Pearse and Deirdre Lyons will open the Pearse Lyons Distillery in September 2017
Situated in the centre of The Liberties region of the Irish capital, the distillery is the brainchild of Pearse and Deirdre Lyons – founders of animal nutrition and spirits firm Alltech – who have transformed St James Church into a distillery and visitor centre. The pair acquired the site in 2013.
Once fully operational, the distillery expects to attract up to 75,000 visitors annually over the next few years.
Tracey Flinter has been appointed general manager of the Pearse Lyons Distillery, while Gearoid Cahill will take up the position of head distiller.
Distillery founder Pearse Lyons descends from five generations of coopers and has a PhD in yeast fermentation. He was the first Irishman to receive a formal degree in brewing and distilling from the British School of Malting and Brewing.

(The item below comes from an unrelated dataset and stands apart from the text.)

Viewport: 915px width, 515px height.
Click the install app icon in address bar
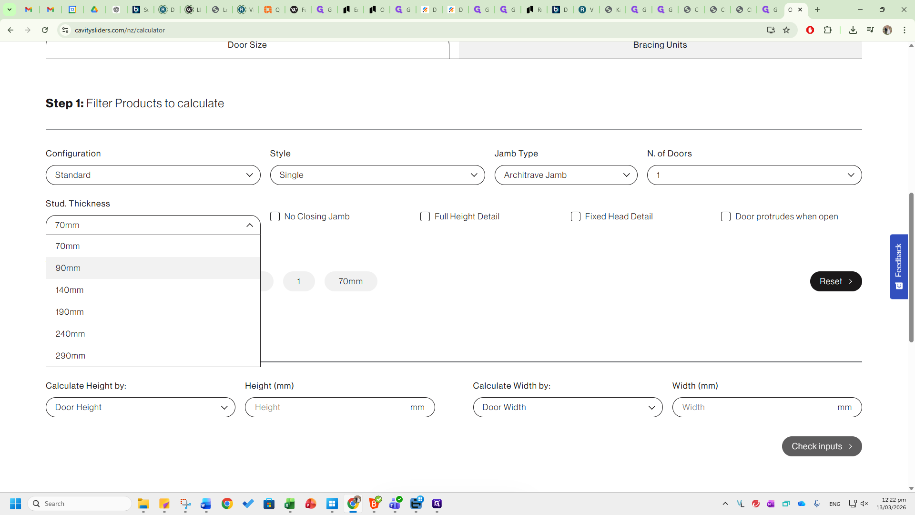(x=771, y=30)
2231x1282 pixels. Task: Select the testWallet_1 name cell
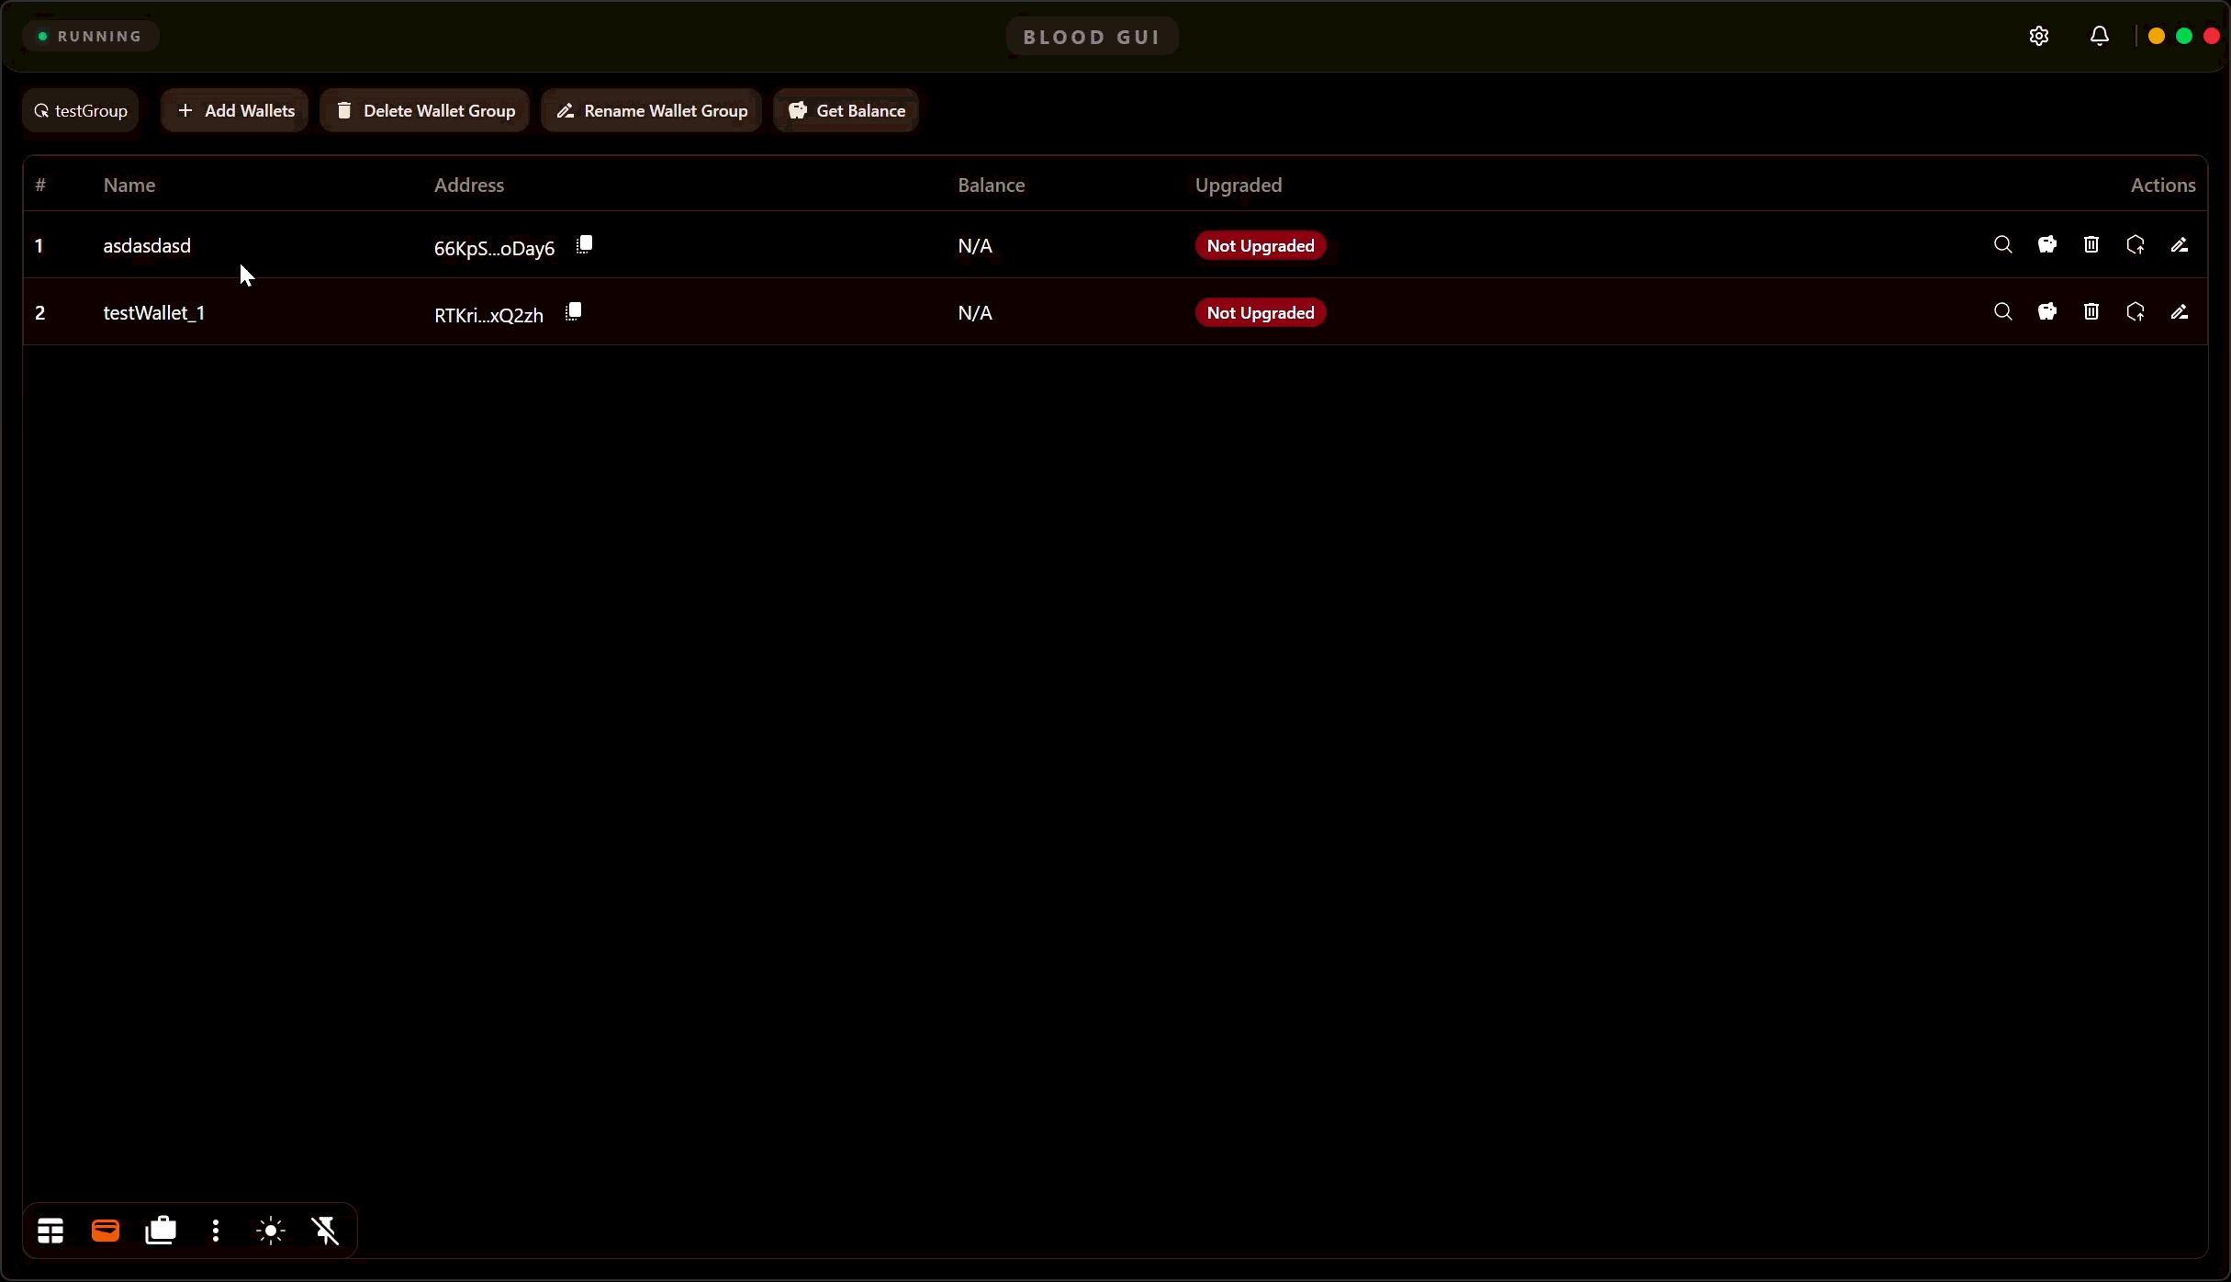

He previously worked for Irish Distillers as part of the design team that built the Midleton Distillery in Cork.
Pearse moved to the US in 1977. Then in 1999, he had the chance to purchase the Lexington Brewing and Distilling Company in Kentucky.
“We are thrilled to add another chapter to my rich family history of brewing and distilling,” said Pearse, founder of Pearse Lyons Distillery. “Our distillery and visitor centre will showcase the history of distilling in Dublin’s Liberties.
“Visitors will have the opportunity to witness, smell, taste and learn all about the process of distilling Pearse Irish Whiskey.”
The history of the distillery’s building can be traced back to 1190 when it was part of St Thomas’s Abbey, founded by King Henry II as his penance for the murder of Archbishop of Canterbury Thomas Becket.
The church building collapsed in the mid-1500s, and it wasn’t until around 1650 that another church was built. In 1859, the congregation had outgrown the space and so the structure was torn down and a bigger church built in its place.
Deirdre Lyons said: “Bringing the old church back to life has been a monumental job. We started this project in March 2014, but it changed a lot from the time we purchased the building.
“The nature of the layout of Pearse Lyons Distillery means we will always be a boutique visitor attraction. The tour guides will be called storytellers.
“It all becomes a story – a story of whiskey, a story of The Liberties and the history of the graveyard.”